Starting after spring break, there will be a new way to keep track of students in hallways during the day.
Principal Sandra Squire will be introducing a new e-pass in order to better pilot hallway activity.
So how will they work?
“Students will ask for a pass via the computer and teachers will approve them via computer,” Squire said. “Adults in the hallway will have an app and can check to see who should be where.”
The new electronic passes are serving as an alternative to paper passes, but will still be utilized similarly.
“Written passes are archaic and it is hard to read where a student is going, what time, and who sent them,” Squire said.
It is hopeful that with electronic passes, there will be less room for students to miss classes. The overall goal of the new pass system is “to keep students learning since our classes are so short, and to make sure our halls are safe and secure.”

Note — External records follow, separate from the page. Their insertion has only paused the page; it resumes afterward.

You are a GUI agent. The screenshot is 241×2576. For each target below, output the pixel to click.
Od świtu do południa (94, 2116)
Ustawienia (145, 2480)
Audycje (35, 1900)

Paper passes have presented a few issues throughout recent school years. Teachers have found that it’s hard to keep track of students and manage hallway activity. With the introduction of the e-pass system, administration is hoping to improve this.
“We can track more efficiently: how many students are in the hallway during different periods, if students are out multiple times a day or for long periods of time, if the same students are out the same time each day and much more,” Squire said. “It will help us have more secure hallways because we will know exactly who should be in the hallways each period and why.”
Squire is hopeful that these new passes will be more efficient as well as “just a smoother way of running school.”
In addition, administrators will be able to send electronic passes rather than sending students to deliver paper passes. Adults in the building will have access to the resources they need in order to keep the passes efficient.
“The clinic, student services and main office will use this as well so we can have a student send a pass electronically instead of with a runner,” Squire said. “It will be more streamlined.”
Squire hopes that this will keep the school running more efficiently, and more students will get to where they need to be on time. We will see these changes put into place following spring break.